Audio volume/mixing and dithering

This is an archive of a topic from NESdev BBS, taken in mid-October 2019 before a server upgrade.
View original topic
Audio volume/mixing and dithering
by on (#237349)
Regarding DSP, when attenuating audio or mixing audio (which involves attenuation and addition), should audio dithering be applied? Is seems like a similar process as bit depth reduction?
Re: Audio volume/mixing and dithering
by on (#237352)
Audio dithering is only really appropriate as part of bit depth reduction. It's approximately delta-sigma modulation on the LSbits to increase the effective bit depth at lower frequency in exchange for more noise at higher frequency.
Re: Audio volume/mixing and dithering
by on (#237353)
Dithering definitely makes a slight improvement for 8-bit output, but it's probably not worth doing for 16-bit or higher, except for very high fidelity applications.
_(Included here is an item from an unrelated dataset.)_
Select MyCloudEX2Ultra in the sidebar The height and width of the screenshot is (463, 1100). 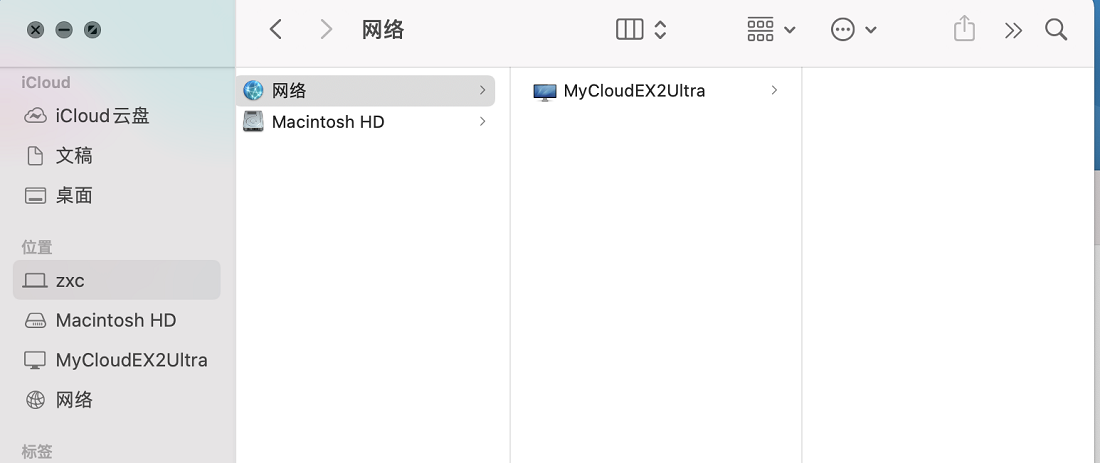pyautogui.click(x=116, y=361)
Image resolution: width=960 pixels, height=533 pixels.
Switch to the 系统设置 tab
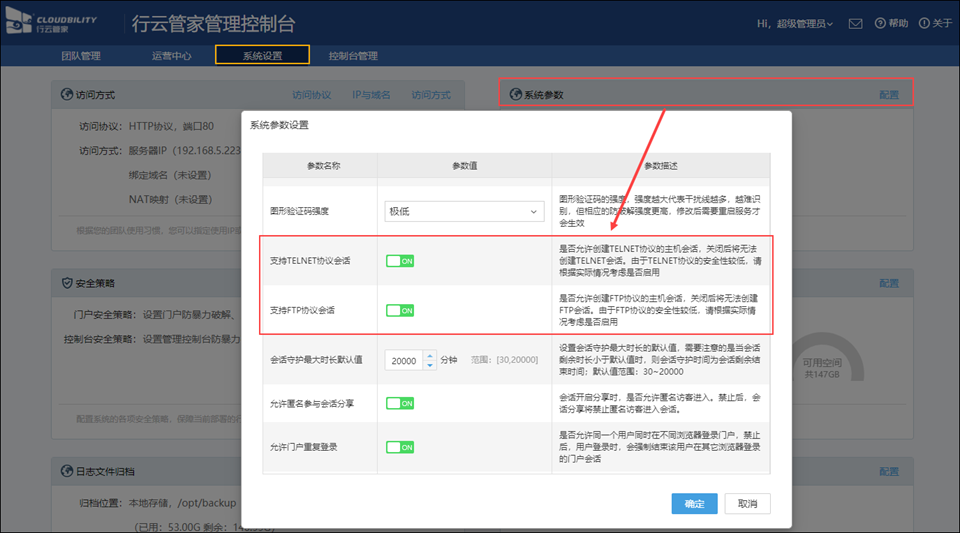tap(262, 56)
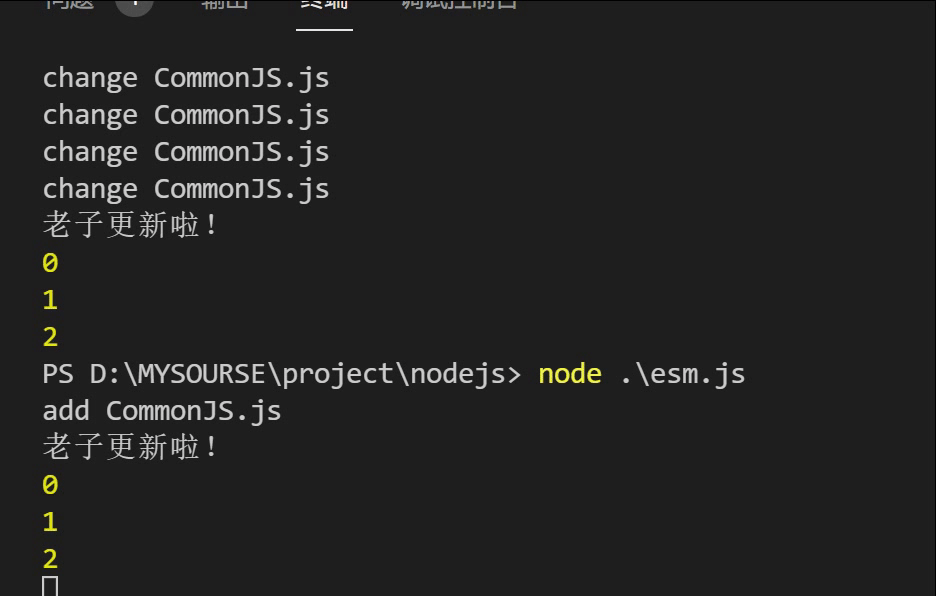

Like it's a reasonable operation for Audacity to do when you're saving a file to disk (the application is entirely about audio, and overhead is drowned by disk access anyway), but for an emulator I wouldn't even bother thinking about it.
Re: Audio volume/mixing and dithering
by on (#237356)
In general high-end music production, you only dither when you need to convert your project from 32-bit float to 16 or 24 bit media targets, as a final step once all the other mastering tweaks are done. A cargo cult idea is that it makes the mix sound more "analog", which is in a sense is true since you mitigate the rounding errors which are very digital domain, but the amount of noise added (compared to tape hiss) shouldn't be noticeable.

Elsewhere... i guess the following could be a test. Are you bit depth reducing? can you hear the rounding error affect the sound as a result (in the case of audio - elsewhere, does it provide significant inaccuracies)? Is it unacceptable? If yes to all three, dithering may be a worthwhile feature.
Re: Audio volume/mixing and dithering
by on (#237357)
Some excellent explanations of dither.

My current emulator has 64-bit float DSP and 8/16-bit integer output, so I add simple TPDF dither at the final downsample. Scale and clamp rail-to-rail signal range to to +/- 32766 (or +/- 126), add two random numbers in the range +/- 0.5 and cast to int. Practical performance overhead is nil compared with resampling, and it makes an audible difference because the signal is often very quiet (headroom needed to prevent clipping and/or tracks intentionally not using full range).